Regardless of the connection type selected, data is transferred exclusively via secure data channels. TeamViewer includes end-to-end encryption based on RSA (4096 bits) and AES (256 bits). According to the manufacturer, man-in-the-middle attacks are principally not possible. This is to be guaranteed by the signed key exchange of two key pairs.

==Abuse==
===Support scam===
TeamViewer and similar programs can be abused for technical support scams. In this process, attackers pretend to be employees of well-known companies to gain control over their victims' computers. They then use a pretext to obtain money from their victims. For this reason, the British Internet provider TalkTalk permanently blocked the software's data traffic. TeamViewer condemns all forms of misuse of the software, provides tips for safe use, and provides a way to investigate corresponding incidents.

===Account access===
In June 2016, hundreds of TeamViewer users reported having their computers accessed by an unauthorized address in China and bank accounts misappropriated. TeamViewer stated it was "appalled by any criminal activity" but attributed the outcome to "careless use, not a potential security breach on TeamViewer's side", saying "neither was TeamViewer hacked nor is there a security hole, TeamViewer is safe to use and has proper security measures in place. Our evidence points to careless use as the cause of the reported issue; a few extra steps will prevent potential abuse."

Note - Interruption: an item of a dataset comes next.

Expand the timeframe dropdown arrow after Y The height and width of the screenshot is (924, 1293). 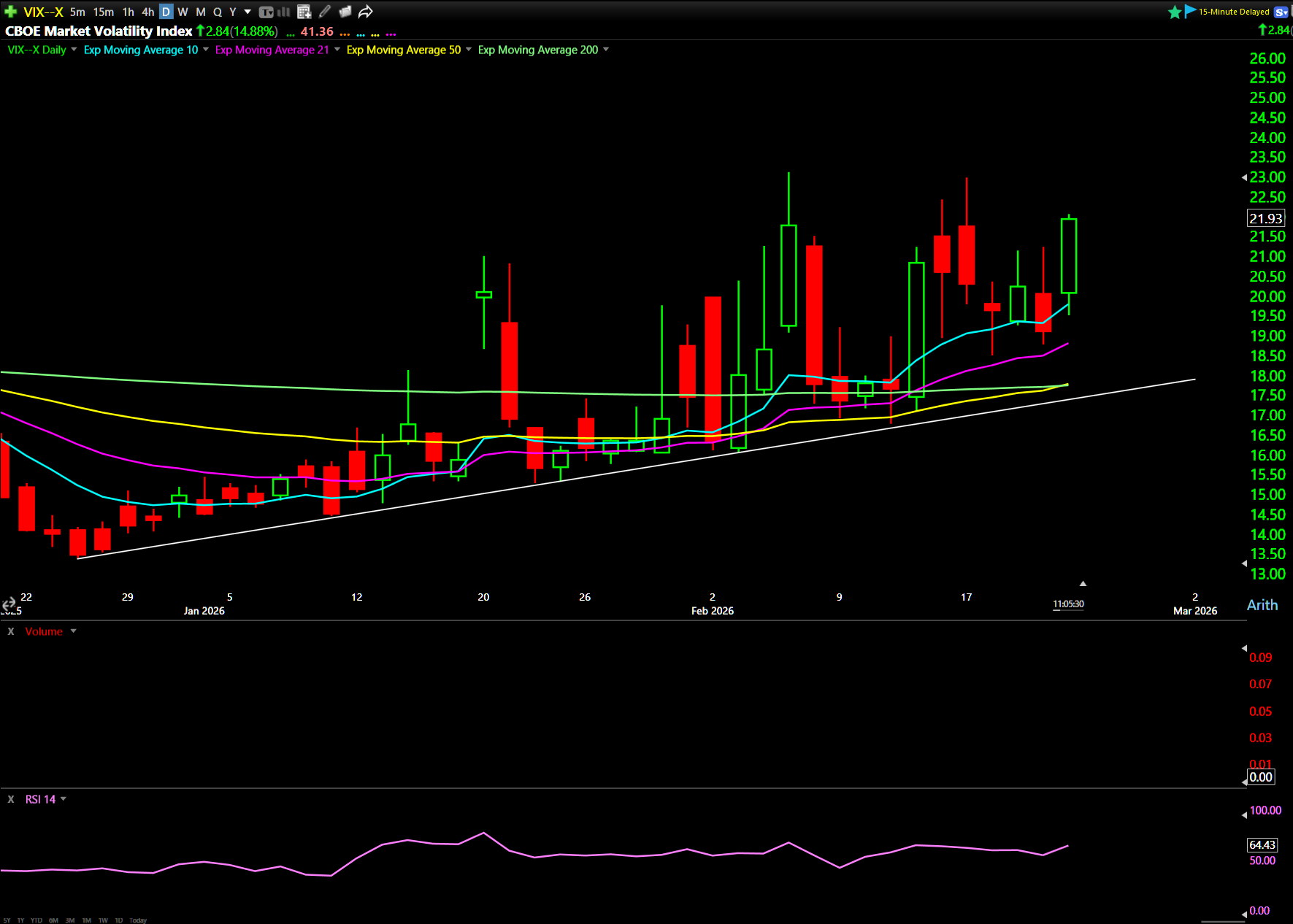click(248, 12)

In June 2024, TeamViewer reported that it was the target of an attack by the Russian hacker group APT29. The intrusion into the IT infrastructure of the company, using a standard employee's credentials, was detected on 26 June 2024. TeamViewer's security team, along with external cybersecurity experts, immediately launched an investigation. According to Heise online, TeamViewer disclosed that the attack was confined to the corporate IT environment without affecting client data or product systems.